### Exercise requirements
Go through the material below, count the lines with the word "computer", and reply with the count alone.

### Provided material

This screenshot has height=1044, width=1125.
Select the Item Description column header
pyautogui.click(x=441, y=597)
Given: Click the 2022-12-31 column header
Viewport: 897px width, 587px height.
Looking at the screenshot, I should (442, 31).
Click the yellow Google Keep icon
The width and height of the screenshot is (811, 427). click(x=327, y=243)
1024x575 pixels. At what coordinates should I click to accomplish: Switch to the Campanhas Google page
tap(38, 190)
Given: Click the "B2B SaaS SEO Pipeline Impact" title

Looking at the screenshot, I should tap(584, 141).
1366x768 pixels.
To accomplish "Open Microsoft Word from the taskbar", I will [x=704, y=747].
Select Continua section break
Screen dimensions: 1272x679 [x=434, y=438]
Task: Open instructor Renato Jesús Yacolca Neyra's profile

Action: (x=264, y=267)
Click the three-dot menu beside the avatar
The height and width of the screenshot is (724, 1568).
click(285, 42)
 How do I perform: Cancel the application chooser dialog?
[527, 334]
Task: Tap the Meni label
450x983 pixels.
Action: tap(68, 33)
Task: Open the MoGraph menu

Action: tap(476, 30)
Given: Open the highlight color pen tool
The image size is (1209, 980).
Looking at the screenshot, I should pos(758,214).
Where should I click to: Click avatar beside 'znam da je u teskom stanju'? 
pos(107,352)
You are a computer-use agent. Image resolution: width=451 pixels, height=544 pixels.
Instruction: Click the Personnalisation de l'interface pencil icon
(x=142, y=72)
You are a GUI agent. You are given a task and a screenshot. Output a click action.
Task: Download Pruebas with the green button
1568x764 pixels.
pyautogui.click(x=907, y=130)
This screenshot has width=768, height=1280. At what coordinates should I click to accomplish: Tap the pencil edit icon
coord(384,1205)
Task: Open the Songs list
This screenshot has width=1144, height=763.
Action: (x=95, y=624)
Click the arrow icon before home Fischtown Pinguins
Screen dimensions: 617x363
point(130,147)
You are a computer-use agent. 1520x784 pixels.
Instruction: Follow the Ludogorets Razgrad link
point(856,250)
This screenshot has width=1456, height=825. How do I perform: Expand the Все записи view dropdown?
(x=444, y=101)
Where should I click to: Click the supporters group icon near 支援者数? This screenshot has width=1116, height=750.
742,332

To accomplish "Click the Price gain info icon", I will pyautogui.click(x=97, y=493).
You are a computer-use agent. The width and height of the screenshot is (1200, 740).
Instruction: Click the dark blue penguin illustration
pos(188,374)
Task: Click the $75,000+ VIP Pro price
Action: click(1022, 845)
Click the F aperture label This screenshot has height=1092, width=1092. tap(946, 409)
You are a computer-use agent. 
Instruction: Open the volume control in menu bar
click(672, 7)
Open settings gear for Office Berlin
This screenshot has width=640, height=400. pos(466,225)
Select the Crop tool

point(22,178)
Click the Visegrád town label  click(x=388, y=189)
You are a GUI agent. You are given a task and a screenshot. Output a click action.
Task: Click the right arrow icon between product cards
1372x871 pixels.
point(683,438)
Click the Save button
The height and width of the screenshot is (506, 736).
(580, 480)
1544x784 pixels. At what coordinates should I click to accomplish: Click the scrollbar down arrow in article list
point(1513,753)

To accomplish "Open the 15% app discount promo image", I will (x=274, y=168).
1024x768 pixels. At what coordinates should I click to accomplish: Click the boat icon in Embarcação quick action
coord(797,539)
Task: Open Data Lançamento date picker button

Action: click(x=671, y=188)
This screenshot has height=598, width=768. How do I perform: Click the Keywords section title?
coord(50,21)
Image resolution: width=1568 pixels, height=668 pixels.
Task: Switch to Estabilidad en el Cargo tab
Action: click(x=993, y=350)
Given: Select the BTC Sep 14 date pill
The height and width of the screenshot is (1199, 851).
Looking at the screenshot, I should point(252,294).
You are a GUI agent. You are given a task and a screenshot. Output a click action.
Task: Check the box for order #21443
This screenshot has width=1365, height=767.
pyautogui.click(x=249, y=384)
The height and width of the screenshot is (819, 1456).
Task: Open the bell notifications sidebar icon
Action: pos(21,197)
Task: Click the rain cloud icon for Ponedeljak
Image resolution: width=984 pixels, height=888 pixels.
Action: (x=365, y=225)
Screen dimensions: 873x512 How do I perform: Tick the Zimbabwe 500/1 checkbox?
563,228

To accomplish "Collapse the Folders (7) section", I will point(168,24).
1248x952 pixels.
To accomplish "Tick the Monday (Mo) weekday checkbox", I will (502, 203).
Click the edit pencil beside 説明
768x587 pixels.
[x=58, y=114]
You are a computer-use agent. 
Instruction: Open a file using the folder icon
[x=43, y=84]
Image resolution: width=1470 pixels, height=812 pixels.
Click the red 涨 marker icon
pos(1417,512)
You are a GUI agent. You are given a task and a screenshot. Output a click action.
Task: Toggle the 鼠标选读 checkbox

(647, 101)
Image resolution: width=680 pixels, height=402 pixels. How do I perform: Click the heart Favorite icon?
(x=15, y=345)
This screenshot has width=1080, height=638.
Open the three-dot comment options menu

### Response box
5